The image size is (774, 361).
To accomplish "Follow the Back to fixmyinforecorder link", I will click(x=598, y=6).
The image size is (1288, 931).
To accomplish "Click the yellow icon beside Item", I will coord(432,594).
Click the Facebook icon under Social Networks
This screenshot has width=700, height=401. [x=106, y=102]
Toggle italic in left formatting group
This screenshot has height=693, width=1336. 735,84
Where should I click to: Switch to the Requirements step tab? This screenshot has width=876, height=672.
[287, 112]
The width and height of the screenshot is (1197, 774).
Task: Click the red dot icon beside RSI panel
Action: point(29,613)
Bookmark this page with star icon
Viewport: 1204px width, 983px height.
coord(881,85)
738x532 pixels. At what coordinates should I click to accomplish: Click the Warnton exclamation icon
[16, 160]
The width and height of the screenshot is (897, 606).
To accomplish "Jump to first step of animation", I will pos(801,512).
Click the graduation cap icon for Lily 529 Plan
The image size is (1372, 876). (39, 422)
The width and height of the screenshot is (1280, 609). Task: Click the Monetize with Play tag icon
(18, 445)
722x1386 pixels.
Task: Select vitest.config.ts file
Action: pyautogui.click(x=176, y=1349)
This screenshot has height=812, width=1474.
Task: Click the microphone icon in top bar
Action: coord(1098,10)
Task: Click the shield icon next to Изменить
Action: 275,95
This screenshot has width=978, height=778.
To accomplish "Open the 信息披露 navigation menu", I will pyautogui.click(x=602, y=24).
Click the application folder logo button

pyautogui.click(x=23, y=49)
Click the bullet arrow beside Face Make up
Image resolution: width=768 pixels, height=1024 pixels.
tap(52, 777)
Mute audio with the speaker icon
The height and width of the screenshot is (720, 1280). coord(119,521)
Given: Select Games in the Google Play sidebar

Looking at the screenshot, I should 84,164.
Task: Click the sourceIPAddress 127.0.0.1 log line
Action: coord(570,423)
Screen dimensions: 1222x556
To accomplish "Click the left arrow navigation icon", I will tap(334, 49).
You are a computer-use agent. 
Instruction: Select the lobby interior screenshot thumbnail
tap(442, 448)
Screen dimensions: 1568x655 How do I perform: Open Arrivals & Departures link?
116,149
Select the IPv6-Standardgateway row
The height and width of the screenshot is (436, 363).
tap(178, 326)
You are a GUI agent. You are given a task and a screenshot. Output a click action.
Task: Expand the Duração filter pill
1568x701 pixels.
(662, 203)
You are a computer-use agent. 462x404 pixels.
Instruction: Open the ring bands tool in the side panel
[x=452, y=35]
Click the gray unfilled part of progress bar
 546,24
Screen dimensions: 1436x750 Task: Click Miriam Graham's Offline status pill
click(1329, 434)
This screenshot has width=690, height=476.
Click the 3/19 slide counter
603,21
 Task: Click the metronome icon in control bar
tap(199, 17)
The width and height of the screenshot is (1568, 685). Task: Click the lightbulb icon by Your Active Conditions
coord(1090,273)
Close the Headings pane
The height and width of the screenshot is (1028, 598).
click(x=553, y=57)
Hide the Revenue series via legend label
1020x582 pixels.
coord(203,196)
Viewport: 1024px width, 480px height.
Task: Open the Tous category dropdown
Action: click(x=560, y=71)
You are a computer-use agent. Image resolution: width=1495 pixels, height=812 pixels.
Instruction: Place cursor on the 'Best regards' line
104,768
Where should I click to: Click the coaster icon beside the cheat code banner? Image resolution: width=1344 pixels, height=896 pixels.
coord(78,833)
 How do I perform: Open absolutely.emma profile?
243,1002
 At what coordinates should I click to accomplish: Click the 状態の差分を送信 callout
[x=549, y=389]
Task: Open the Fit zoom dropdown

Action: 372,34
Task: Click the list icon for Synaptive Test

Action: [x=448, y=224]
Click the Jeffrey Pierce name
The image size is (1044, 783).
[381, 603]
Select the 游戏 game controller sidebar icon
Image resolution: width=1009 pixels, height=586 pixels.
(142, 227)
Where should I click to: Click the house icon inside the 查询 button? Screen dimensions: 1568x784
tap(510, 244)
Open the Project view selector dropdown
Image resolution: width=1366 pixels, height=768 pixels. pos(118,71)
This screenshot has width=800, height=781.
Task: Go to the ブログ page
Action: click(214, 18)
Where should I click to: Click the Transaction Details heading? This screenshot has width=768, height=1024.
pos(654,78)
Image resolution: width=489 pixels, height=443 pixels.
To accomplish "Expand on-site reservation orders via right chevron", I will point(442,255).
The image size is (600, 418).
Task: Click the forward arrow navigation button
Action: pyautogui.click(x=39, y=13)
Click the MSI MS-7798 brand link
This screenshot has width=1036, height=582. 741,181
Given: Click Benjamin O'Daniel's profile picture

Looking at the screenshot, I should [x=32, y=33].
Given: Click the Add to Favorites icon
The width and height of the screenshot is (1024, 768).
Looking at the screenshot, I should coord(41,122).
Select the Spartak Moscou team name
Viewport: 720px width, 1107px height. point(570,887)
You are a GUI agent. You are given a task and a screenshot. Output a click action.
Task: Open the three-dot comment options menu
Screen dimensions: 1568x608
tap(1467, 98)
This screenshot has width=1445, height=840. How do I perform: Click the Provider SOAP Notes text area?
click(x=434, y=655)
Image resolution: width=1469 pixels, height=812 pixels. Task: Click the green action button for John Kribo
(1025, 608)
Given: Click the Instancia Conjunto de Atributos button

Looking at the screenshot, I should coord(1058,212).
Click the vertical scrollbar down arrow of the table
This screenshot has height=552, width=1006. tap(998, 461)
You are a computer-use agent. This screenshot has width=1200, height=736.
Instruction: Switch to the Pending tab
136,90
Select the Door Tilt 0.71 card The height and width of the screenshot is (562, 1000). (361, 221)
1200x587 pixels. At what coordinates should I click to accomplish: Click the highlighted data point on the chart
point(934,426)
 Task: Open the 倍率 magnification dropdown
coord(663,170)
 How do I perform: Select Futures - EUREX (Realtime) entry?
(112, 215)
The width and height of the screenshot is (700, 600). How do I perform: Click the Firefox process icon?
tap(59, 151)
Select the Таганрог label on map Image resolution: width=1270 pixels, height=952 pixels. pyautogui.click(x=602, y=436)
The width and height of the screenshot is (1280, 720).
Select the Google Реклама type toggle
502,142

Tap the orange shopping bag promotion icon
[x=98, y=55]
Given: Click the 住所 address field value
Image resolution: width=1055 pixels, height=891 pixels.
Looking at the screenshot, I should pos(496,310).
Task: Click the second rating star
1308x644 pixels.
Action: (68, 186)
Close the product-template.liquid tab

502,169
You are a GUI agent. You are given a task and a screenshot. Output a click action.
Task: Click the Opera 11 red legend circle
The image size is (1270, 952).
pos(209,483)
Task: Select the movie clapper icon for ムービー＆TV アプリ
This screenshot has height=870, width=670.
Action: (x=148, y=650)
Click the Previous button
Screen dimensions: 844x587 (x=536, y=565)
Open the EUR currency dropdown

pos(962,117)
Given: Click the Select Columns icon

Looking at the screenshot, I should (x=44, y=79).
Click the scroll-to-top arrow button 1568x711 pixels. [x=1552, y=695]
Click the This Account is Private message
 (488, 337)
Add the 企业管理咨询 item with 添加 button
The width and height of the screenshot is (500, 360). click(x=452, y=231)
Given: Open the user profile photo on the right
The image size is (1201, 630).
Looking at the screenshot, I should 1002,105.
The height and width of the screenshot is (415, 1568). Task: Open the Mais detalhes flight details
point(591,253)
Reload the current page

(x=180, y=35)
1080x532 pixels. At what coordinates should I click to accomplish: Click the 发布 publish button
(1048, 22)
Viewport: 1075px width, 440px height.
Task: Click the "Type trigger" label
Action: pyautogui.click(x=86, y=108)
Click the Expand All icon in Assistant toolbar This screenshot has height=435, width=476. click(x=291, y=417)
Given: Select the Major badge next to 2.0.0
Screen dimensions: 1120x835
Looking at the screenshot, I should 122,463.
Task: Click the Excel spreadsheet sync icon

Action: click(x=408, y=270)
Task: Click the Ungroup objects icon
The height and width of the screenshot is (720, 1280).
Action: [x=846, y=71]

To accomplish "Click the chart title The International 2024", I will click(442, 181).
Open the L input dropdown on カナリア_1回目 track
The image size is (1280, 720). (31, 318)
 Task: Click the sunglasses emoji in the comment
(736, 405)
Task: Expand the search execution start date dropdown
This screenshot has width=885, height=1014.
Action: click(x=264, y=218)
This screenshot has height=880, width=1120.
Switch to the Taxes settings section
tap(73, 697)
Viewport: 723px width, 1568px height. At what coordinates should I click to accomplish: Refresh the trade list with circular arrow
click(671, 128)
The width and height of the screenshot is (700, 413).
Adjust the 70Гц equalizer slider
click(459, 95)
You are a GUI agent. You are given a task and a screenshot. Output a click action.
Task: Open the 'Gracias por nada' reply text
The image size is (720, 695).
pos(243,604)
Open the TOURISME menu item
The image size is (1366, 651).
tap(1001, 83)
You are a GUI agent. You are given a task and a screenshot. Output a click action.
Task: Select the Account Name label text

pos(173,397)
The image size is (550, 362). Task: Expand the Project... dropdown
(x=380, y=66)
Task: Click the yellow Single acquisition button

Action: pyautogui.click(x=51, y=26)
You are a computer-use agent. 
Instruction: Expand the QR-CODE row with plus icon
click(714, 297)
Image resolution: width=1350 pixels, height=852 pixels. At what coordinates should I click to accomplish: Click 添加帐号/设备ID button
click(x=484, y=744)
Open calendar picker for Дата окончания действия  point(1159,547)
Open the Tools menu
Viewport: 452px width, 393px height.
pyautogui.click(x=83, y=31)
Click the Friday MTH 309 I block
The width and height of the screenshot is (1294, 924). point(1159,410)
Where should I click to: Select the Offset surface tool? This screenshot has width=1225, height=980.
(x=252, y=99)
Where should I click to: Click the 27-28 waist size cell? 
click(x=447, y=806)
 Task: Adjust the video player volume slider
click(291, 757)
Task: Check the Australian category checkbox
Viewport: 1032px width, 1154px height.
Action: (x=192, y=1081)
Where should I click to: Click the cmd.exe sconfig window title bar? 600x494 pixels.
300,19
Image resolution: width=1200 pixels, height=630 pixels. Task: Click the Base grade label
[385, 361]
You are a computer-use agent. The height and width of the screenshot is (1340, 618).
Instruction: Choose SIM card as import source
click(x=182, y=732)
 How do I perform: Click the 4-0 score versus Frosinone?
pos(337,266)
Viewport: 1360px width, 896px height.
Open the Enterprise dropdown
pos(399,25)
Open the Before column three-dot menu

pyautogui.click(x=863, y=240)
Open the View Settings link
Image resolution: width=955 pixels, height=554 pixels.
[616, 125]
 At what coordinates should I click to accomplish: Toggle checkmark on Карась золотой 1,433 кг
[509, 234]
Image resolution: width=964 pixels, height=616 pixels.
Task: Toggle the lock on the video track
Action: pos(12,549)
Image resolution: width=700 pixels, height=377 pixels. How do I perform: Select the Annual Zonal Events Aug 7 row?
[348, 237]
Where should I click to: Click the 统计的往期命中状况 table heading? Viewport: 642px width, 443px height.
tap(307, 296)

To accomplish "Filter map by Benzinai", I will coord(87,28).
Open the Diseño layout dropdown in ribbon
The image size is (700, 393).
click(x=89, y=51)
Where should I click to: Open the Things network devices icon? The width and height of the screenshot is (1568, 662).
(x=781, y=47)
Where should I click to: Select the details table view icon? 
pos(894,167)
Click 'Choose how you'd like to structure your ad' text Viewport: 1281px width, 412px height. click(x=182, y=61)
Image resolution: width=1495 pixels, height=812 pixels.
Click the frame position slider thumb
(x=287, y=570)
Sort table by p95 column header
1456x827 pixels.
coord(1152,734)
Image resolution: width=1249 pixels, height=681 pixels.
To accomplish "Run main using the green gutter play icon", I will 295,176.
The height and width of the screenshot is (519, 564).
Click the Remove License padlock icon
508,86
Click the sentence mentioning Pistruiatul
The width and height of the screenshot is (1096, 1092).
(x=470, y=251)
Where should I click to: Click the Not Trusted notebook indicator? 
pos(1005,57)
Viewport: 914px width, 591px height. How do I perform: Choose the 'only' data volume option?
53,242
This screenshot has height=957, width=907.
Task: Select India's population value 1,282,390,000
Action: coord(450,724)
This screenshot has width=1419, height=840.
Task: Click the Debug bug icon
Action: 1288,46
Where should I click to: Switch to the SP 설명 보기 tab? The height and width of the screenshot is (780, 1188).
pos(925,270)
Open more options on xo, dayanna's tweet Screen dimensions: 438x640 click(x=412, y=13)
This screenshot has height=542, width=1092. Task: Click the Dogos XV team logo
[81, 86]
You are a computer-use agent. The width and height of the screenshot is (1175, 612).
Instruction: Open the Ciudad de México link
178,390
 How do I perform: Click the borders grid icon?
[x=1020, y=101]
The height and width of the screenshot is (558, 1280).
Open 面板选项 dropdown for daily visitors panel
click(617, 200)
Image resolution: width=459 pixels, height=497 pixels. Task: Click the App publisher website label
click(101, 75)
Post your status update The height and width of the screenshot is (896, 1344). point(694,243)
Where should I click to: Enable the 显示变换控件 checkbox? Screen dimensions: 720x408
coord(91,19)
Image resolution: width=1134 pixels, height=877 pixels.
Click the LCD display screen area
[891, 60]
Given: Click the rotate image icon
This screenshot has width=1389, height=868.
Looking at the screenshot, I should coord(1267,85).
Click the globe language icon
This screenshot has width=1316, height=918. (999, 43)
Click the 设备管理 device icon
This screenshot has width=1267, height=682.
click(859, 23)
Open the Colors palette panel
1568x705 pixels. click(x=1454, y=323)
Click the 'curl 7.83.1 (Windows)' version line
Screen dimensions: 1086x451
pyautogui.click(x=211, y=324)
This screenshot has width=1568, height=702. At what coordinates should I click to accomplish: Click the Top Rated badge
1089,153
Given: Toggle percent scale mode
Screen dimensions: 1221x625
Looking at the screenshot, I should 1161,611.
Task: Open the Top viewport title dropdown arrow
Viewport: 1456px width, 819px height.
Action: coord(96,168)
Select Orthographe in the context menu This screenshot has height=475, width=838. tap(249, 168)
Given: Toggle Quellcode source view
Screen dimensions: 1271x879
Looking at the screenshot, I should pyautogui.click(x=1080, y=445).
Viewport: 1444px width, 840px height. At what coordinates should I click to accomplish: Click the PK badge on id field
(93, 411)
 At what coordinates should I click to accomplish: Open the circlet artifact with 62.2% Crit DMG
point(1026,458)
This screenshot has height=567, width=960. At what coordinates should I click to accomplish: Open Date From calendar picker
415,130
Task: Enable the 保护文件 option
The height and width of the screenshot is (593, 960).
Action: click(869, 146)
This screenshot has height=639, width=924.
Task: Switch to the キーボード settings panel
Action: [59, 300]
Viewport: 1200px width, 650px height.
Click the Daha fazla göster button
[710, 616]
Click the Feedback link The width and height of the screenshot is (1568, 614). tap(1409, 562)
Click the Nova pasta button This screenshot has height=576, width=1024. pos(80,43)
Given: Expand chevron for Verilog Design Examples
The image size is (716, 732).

_ _ _ _ _

→ Written request: Can you copy the records above verbatim, starting at the line that contains "Click the Jeffrey Pierce name" and stopping after the line that contains "This screenshot has width=1036, height=582."?

→ Response to the task:
Click the Jeffrey Pierce name
The image size is (1044, 783).
[381, 603]
Select the 游戏 game controller sidebar icon
Image resolution: width=1009 pixels, height=586 pixels.
(142, 227)
Where should I click to: Click the house icon inside the 查询 button? Screen dimensions: 1568x784
tap(510, 244)
Open the Project view selector dropdown
Image resolution: width=1366 pixels, height=768 pixels. pos(118,71)
This screenshot has width=800, height=781.
Task: Go to the ブログ page
Action: click(214, 18)
Where should I click to: Click the Transaction Details heading? This screenshot has width=768, height=1024.
pos(654,78)
Image resolution: width=489 pixels, height=443 pixels.
To accomplish "Expand on-site reservation orders via right chevron", I will point(442,255).
The image size is (600, 418).
Task: Click the forward arrow navigation button
Action: pyautogui.click(x=39, y=13)
Click the MSI MS-7798 brand link
This screenshot has width=1036, height=582. 741,181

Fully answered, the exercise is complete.